The pathogenesis of acute myocardial injury is unknown. Myocardial injury in patients with COVID-19 could be due a single factor or a combination of microthrombi, coronary spasm, plaque rupture, direct endothelial/vascular injury, hypoxic damage or cytokine storm[7, 8]. Our patients could have focal myocarditis from SARS-CoV-2 infection or a type 2 myocardial infarction from severe hypoxia and hypotension[4,5]. Acute coronary syndrome type 1 also remains a possibility given the systemic proinflammatory stimulation and hypercoagulability in patients with acute COVID-19[9,10]. Our patient did not have the typical risk features of Prinzmetal ST elevation, such as female gender, relatively younger age, and smoking. The echocardiogram during the attack did not show regional wall motion abnormalities (RWMA), nor was there a rise in troponin. This favours COVID-19 endotheliitis and endothelial dysfunction, which can be associated with coronary spasm and thrombosis[8].
A multidisciplinary approach should be used to manage the patient and the guidelines of the American College of Cardiology's Interventional Council and the Society of Cardiovascular Angiography and Intervention should be followed for any reperfusion therapy[6].
The recommended treatment during the COVID-19 pandemic is primary percutaneous coronary intervention (PCI); however, personal protection equipment should be available, with intensive decontamination after each case.

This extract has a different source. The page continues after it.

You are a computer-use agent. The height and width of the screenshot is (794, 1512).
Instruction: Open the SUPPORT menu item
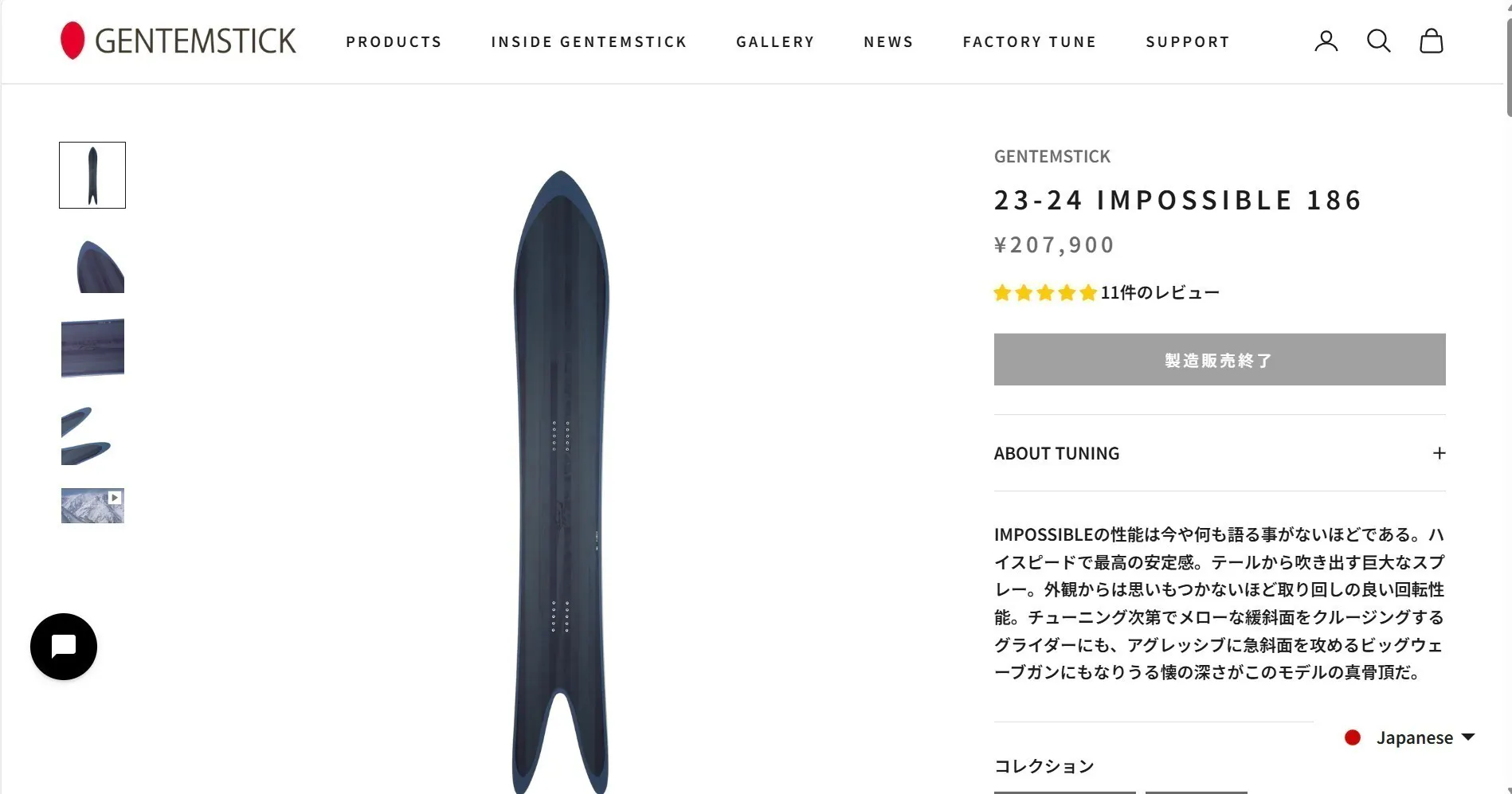click(x=1188, y=41)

In advanced respiratory failure or a high risk of mortality, a modified approach with compassionate care is a possible option[6]. Similarly, additional tests such as COVID status or echocardiography should be carefully considered. All patients have to be managed as though possibly infected with COVID-19 from the first contact.
Transient ST elevation may occur in critically ill COVID-19 patients and requires watchful management.